Entries on where items appear:

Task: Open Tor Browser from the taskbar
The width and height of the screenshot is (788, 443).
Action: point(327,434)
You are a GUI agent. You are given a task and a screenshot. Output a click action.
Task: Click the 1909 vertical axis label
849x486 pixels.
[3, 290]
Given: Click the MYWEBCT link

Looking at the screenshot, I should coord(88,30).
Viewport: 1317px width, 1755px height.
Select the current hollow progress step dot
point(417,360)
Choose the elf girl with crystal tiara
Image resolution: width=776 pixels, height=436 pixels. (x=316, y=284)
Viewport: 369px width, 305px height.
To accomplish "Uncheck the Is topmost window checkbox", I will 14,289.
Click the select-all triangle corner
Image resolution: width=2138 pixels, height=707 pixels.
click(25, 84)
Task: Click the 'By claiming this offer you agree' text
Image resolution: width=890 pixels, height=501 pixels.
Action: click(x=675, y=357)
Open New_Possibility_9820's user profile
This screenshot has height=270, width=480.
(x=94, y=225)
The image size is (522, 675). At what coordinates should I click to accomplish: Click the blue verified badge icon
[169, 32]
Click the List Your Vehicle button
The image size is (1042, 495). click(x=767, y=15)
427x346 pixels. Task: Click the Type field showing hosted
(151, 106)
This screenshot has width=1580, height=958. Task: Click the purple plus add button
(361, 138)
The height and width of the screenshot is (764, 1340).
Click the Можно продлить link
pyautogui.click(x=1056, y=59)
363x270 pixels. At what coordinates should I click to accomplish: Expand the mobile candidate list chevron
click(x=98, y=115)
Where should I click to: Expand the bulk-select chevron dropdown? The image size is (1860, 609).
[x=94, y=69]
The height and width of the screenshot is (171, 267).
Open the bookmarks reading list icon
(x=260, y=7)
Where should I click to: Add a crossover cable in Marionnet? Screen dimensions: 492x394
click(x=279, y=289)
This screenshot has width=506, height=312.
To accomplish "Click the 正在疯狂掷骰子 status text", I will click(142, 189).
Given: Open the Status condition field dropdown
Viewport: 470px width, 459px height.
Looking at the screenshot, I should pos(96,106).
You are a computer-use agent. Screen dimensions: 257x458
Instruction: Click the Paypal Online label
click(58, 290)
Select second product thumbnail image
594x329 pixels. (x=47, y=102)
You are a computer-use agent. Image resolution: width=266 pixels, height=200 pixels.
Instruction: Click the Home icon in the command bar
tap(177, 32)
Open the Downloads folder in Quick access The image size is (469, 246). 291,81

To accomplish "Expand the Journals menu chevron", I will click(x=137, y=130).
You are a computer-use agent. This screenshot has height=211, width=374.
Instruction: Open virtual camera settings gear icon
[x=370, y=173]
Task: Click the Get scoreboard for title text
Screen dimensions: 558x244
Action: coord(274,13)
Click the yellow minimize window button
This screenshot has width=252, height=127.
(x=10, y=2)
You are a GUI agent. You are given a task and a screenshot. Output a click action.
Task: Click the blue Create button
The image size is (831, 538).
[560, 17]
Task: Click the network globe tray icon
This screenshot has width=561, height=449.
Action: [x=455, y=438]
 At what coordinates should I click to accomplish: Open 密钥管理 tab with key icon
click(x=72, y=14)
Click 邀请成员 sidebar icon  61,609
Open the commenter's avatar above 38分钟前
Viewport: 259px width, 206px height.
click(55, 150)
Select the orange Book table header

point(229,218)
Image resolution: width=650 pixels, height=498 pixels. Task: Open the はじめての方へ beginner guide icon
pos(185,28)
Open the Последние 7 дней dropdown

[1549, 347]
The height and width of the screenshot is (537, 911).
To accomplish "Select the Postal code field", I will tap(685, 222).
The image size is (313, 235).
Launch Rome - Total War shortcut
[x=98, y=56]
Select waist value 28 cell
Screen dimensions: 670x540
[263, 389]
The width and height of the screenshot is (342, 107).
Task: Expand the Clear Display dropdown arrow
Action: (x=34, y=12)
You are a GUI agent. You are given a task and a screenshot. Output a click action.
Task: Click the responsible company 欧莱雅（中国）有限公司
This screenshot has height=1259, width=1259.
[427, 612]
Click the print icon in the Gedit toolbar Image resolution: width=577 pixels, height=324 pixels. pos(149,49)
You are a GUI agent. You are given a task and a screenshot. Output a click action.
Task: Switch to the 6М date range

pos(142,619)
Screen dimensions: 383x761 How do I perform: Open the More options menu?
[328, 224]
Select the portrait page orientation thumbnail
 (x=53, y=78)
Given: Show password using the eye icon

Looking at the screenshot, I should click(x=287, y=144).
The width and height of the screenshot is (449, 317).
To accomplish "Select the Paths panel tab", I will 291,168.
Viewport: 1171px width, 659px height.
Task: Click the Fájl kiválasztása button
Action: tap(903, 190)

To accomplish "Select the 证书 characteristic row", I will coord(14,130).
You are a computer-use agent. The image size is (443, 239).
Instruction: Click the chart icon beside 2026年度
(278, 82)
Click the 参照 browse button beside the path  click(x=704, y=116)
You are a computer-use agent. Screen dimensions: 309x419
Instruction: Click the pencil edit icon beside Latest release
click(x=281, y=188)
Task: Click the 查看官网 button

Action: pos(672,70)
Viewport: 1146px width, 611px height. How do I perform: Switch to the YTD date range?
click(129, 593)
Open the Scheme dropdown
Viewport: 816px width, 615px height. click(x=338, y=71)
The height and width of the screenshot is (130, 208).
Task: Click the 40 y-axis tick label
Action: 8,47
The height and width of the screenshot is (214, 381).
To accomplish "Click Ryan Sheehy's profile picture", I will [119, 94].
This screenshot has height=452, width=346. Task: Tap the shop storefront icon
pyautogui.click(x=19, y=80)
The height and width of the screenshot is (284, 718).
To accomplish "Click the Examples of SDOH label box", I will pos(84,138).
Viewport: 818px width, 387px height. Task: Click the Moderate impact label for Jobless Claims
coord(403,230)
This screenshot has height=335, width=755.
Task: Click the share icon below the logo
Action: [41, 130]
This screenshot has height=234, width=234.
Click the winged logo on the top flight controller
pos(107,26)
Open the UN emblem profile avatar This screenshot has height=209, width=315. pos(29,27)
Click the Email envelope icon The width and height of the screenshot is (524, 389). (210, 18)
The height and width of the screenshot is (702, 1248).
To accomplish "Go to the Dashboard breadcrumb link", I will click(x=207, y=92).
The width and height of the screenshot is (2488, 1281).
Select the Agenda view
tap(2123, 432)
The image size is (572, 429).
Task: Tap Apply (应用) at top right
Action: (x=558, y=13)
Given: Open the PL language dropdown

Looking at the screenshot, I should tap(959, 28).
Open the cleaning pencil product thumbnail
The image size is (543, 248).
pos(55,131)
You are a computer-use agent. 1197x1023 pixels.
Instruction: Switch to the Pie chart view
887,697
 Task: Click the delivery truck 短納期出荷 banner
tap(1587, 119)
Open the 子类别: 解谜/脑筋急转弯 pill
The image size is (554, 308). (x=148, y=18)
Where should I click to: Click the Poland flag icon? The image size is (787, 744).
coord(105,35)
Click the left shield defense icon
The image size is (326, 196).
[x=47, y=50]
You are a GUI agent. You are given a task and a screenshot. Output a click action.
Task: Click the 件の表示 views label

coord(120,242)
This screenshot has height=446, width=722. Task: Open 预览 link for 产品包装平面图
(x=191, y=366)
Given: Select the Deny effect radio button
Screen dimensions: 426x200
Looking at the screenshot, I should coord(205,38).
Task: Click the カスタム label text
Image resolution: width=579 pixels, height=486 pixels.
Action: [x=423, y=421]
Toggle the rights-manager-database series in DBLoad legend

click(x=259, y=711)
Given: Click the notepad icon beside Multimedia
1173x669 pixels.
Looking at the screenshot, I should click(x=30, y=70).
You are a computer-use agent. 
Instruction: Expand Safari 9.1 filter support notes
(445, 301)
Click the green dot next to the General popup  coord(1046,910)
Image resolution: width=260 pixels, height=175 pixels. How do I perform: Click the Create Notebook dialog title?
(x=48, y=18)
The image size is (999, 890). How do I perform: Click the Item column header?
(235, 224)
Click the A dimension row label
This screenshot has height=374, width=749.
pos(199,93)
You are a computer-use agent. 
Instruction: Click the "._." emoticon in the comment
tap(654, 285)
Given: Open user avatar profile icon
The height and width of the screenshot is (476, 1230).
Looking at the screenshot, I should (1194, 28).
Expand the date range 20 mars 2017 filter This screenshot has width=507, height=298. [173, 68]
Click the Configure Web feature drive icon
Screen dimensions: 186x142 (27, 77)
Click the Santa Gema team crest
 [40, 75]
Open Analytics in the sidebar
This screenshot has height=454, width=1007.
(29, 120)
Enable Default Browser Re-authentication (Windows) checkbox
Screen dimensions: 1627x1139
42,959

◆ TASK ◆
Retype the material from its first line through the line containing "Looking at the screenshot, I should coord(88,30).", keeping every line exactly as it appears.

◆ SOLUTION FOR THIS TASK ◆
Task: Open Tor Browser from the taskbar
The width and height of the screenshot is (788, 443).
Action: point(327,434)
You are a GUI agent. You are given a task and a screenshot. Output a click action.
Task: Click the 1909 vertical axis label
849x486 pixels.
[3, 290]
Given: Click the MYWEBCT link

Looking at the screenshot, I should coord(88,30).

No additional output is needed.